Dans la tête de Sherlock Holmes, tome 1 (couverture)Un médecin amnésique trouvé errant en chemise de nuit, une poudre mystérieuse, un ticket de spectacle, voilà Sherlock Holmes et le docteur Watson sur les traces d’un complot des plus étranges…

Je me suis régalée avec cette enquête de Sherlock Holmes qui nous plonge, plus que jamais, dans l’intellect du célèbre détective. Page après page, d’une case à l’autre, il nous fait visiter sa « petite mansarde » tout en suivant le fil de ses pensées, de ses raisonnements et déductions. On le voit arpenter ses bibliothèques mentales pour piocher dans les connaissances engrangées, visualiser les témoignages sous forme de pièces de théâtre, peindre dans son esprit un portrait-robot, suivre un fil rouge ici bien visible. C’est dans ce cerveau optimisé, cet intérieur bien rangé de faits, d’indices et de savoir, que nous plongent les auteurs.

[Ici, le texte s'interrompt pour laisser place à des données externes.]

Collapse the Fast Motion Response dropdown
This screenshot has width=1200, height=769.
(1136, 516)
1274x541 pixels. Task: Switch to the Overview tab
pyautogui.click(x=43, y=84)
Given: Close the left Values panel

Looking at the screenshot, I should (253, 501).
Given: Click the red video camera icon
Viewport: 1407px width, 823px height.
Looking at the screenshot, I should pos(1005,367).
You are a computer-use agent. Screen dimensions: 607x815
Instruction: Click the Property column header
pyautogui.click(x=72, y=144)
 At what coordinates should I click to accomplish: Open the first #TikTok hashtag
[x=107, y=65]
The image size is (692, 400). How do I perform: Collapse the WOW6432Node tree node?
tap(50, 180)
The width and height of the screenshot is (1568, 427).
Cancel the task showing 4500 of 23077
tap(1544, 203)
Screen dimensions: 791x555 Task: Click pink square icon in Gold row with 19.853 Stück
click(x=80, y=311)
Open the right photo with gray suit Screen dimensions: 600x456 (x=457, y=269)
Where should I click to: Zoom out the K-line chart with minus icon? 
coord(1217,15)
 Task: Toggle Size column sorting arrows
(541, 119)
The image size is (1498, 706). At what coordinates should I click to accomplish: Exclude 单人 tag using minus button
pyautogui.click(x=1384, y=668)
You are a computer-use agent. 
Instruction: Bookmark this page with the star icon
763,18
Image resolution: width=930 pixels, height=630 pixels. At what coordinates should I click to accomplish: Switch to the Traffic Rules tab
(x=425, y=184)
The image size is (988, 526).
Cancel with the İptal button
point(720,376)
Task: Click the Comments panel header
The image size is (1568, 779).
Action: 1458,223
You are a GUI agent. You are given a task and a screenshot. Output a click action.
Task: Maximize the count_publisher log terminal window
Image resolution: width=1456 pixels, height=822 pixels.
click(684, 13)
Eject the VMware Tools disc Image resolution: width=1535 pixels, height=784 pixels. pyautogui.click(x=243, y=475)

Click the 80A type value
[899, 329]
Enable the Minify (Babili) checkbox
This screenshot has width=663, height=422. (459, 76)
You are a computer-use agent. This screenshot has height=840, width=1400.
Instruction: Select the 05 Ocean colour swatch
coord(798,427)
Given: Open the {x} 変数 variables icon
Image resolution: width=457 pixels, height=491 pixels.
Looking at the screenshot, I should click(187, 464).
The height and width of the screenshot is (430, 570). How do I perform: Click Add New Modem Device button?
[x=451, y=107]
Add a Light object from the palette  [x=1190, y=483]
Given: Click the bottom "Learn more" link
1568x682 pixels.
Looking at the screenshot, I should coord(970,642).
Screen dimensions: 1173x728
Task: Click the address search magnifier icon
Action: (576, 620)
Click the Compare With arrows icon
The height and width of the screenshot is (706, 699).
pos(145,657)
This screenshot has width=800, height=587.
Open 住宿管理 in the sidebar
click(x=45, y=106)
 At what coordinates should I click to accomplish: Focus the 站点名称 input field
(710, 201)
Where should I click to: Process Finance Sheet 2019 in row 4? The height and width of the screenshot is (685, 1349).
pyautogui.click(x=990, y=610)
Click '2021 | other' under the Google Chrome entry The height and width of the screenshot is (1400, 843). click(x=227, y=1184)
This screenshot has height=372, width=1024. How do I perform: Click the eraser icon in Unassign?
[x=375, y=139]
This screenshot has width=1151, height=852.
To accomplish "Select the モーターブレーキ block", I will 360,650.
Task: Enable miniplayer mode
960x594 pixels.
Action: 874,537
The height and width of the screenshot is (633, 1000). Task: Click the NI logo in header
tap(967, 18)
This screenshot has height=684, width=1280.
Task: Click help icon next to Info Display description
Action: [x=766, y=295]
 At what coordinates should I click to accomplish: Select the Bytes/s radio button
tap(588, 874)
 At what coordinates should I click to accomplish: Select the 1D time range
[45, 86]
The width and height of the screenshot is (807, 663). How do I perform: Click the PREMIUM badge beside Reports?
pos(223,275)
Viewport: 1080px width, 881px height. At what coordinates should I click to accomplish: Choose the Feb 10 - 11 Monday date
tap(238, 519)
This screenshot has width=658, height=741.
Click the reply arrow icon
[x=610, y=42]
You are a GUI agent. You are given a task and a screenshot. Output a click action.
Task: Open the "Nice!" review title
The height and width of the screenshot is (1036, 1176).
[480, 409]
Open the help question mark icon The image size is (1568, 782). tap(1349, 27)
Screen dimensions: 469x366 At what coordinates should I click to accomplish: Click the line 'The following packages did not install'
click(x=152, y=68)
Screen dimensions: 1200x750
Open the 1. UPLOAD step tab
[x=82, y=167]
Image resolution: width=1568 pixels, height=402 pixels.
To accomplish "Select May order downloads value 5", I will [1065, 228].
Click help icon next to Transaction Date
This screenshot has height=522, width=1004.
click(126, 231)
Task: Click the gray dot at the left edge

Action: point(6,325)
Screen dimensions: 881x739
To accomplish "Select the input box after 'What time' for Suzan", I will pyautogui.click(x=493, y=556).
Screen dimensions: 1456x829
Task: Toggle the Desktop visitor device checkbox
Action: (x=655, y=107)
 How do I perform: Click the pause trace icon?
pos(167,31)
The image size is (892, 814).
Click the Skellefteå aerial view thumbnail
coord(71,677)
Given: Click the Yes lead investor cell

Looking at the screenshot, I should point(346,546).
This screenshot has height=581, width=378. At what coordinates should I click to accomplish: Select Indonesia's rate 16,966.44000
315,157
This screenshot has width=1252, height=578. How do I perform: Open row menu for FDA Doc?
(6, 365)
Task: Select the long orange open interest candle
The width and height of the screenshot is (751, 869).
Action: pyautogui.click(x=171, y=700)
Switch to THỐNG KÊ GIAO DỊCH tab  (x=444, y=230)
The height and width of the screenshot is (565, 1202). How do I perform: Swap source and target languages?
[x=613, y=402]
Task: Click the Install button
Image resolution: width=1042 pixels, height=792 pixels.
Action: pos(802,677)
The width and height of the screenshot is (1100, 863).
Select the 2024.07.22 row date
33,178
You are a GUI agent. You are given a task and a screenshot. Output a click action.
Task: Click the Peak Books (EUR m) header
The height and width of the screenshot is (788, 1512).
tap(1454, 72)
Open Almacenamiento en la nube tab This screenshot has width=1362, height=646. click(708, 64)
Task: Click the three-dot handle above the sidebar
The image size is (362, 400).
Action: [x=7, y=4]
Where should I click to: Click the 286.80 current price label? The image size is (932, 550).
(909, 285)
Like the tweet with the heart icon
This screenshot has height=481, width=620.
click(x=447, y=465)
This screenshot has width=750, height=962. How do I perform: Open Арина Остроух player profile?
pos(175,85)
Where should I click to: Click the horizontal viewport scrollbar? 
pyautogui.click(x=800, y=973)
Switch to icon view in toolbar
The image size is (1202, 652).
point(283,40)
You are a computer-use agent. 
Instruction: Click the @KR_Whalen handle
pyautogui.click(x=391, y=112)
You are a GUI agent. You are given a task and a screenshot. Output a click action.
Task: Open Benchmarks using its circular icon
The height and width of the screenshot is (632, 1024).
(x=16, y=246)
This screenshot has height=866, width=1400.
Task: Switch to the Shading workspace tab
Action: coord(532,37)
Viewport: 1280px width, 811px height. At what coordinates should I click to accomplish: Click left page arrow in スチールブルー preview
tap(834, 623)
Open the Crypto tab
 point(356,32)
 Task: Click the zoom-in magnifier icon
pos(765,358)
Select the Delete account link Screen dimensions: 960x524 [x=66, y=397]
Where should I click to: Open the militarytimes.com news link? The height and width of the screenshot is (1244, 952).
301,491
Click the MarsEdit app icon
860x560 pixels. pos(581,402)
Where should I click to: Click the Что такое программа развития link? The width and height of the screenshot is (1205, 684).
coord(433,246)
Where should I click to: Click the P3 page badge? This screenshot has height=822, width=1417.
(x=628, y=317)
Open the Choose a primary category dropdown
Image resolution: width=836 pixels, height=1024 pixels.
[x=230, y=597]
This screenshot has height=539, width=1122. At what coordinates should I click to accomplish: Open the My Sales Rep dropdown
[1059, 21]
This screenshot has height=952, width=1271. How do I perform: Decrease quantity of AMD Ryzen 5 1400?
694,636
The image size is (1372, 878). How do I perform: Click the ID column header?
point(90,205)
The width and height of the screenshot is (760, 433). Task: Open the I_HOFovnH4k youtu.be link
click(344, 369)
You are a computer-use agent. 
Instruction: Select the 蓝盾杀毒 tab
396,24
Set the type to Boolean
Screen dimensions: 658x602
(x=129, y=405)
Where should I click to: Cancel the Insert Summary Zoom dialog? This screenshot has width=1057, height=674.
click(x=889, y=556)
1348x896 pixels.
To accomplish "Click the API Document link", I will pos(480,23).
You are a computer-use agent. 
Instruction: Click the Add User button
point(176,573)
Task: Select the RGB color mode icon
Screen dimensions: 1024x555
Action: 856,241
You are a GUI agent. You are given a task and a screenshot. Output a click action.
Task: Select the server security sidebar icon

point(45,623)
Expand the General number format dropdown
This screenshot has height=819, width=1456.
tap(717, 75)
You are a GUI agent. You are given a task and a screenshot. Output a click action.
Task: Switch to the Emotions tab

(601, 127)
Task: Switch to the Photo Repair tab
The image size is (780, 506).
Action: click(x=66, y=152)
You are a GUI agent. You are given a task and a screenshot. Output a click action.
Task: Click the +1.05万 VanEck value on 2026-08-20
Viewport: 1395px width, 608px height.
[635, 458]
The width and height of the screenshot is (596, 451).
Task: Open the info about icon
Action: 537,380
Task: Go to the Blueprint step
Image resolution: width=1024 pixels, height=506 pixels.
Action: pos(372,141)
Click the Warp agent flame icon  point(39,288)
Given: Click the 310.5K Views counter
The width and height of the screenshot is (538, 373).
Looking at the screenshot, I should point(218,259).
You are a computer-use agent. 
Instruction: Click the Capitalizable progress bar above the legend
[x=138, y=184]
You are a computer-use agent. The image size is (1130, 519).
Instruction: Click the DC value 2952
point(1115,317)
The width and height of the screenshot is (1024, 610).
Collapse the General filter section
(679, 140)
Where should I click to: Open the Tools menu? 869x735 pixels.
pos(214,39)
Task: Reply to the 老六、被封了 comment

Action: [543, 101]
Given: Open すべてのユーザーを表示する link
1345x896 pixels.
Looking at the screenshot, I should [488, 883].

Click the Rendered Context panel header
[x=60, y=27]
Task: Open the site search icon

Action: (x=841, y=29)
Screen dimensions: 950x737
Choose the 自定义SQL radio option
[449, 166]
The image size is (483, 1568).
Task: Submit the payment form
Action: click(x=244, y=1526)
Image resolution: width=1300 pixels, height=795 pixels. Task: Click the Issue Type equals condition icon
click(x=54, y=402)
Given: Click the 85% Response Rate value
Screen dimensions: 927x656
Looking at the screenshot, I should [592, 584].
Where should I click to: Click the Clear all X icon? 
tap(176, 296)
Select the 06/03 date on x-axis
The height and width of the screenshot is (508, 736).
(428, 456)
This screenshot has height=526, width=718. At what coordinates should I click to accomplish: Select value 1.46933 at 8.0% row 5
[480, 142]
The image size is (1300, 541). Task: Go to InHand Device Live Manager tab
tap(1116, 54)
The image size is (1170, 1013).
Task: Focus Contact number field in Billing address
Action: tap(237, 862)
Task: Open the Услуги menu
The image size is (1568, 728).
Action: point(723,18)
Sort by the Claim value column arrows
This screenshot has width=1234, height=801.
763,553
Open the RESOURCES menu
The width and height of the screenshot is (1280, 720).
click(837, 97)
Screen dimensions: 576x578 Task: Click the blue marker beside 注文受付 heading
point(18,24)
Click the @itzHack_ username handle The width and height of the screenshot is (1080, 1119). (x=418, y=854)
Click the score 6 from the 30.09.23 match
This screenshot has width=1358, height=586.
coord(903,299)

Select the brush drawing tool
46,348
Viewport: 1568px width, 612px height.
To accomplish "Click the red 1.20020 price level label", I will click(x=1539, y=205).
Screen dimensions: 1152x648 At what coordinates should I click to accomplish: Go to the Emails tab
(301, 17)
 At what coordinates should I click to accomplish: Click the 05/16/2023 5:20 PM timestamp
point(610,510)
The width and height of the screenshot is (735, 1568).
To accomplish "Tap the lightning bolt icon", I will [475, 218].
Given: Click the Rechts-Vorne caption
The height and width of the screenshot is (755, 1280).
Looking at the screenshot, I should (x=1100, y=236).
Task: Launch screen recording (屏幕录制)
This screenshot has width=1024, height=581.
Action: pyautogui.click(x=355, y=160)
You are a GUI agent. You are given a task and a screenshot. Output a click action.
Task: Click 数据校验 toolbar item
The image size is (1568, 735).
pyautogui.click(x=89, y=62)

La mise en page et l’agencement des cases diffèrent au fil de l’ouvrage pour un résultat soigné, passionnant et particulièrement original. Le trait de de Benoît Dahan est atypique, avec des faciès très marqués, et j’ai tout de suite adoré ces pages couleur sépia.

Bref, me voilà absolument enchantée de cette mise en image de l’un des plus fameux cerveaux de la littérature.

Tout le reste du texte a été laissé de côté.